## SUPPLIED MATERIAL
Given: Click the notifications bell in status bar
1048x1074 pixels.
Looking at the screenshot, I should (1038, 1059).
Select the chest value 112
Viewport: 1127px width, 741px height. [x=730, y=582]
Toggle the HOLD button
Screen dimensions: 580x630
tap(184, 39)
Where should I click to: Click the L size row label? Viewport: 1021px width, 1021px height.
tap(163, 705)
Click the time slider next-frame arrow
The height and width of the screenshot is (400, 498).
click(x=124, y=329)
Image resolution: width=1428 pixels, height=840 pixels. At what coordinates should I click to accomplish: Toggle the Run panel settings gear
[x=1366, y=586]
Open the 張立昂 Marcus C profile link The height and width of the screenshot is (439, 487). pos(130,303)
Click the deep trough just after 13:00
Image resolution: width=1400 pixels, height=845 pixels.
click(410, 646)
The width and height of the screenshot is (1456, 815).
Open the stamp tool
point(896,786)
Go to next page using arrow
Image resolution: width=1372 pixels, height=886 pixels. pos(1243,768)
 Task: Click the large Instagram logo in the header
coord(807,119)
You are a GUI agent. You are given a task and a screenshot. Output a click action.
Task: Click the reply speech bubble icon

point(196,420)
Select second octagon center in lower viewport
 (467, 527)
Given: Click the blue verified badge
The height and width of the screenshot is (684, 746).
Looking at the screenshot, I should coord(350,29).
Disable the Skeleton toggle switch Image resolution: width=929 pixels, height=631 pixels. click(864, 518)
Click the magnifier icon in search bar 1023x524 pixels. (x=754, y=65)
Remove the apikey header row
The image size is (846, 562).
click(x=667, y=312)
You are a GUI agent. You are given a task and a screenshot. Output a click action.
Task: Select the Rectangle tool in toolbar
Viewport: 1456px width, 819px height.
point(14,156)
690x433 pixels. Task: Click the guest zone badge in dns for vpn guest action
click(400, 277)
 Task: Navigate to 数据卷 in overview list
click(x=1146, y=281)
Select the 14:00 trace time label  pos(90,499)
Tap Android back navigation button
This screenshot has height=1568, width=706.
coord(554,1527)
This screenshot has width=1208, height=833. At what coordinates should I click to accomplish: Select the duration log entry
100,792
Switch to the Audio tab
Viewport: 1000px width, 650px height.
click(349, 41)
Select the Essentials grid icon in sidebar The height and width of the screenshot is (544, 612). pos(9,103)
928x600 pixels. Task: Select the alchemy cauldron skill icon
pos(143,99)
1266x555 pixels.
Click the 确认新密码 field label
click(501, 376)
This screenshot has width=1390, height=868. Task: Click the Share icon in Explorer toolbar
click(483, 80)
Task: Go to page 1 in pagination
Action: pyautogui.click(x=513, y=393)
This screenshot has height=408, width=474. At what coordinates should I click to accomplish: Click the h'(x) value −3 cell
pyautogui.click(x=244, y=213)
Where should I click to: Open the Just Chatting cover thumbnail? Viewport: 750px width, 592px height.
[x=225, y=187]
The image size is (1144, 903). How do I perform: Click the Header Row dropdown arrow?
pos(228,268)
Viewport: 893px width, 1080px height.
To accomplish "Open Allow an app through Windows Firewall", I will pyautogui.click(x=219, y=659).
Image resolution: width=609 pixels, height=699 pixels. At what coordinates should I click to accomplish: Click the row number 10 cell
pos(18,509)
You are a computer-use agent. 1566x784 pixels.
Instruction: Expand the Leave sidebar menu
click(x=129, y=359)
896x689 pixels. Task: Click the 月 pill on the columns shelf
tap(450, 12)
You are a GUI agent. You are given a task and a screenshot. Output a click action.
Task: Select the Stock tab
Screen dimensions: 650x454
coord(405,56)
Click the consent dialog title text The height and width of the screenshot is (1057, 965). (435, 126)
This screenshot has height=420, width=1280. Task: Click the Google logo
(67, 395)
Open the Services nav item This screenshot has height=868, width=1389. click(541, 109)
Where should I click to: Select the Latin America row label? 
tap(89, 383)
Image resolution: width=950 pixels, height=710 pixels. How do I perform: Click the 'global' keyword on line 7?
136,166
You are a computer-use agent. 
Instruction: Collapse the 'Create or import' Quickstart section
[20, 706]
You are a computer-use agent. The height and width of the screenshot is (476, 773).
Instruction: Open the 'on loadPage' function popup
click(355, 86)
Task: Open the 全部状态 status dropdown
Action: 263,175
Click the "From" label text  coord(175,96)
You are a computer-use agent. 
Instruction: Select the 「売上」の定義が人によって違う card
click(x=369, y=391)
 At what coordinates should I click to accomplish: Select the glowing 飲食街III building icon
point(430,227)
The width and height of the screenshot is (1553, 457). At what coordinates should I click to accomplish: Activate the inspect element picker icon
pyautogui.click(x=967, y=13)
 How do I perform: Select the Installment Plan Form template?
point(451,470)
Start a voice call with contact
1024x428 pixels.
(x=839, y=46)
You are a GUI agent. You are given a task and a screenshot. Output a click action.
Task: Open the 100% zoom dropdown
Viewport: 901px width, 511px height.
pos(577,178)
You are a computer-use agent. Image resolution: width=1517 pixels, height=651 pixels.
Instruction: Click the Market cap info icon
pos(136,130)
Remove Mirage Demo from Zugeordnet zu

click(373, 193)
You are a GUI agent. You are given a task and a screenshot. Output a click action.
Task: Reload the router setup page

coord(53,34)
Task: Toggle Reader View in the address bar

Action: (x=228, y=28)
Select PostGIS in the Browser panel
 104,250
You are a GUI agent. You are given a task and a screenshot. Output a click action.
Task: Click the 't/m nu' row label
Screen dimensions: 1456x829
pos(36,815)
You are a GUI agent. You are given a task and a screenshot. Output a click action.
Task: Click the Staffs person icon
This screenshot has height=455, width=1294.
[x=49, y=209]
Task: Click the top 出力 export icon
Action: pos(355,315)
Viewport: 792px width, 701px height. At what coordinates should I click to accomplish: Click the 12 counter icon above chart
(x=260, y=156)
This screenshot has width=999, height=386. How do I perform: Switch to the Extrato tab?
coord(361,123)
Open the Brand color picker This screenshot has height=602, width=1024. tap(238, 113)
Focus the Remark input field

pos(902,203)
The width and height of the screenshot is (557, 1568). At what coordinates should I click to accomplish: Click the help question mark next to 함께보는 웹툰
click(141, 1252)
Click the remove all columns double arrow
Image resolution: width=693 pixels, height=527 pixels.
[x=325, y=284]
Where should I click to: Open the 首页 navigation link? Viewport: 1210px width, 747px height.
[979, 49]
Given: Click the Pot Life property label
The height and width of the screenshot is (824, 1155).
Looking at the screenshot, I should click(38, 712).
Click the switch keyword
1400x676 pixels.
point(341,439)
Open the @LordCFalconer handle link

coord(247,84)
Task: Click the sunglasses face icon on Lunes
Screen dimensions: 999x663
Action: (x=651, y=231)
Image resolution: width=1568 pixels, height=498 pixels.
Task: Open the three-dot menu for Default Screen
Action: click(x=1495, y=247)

## TASK ITEM
If a line of the records above contains the word "text", count it; give only the total.

## THE COMPLETED TASK
2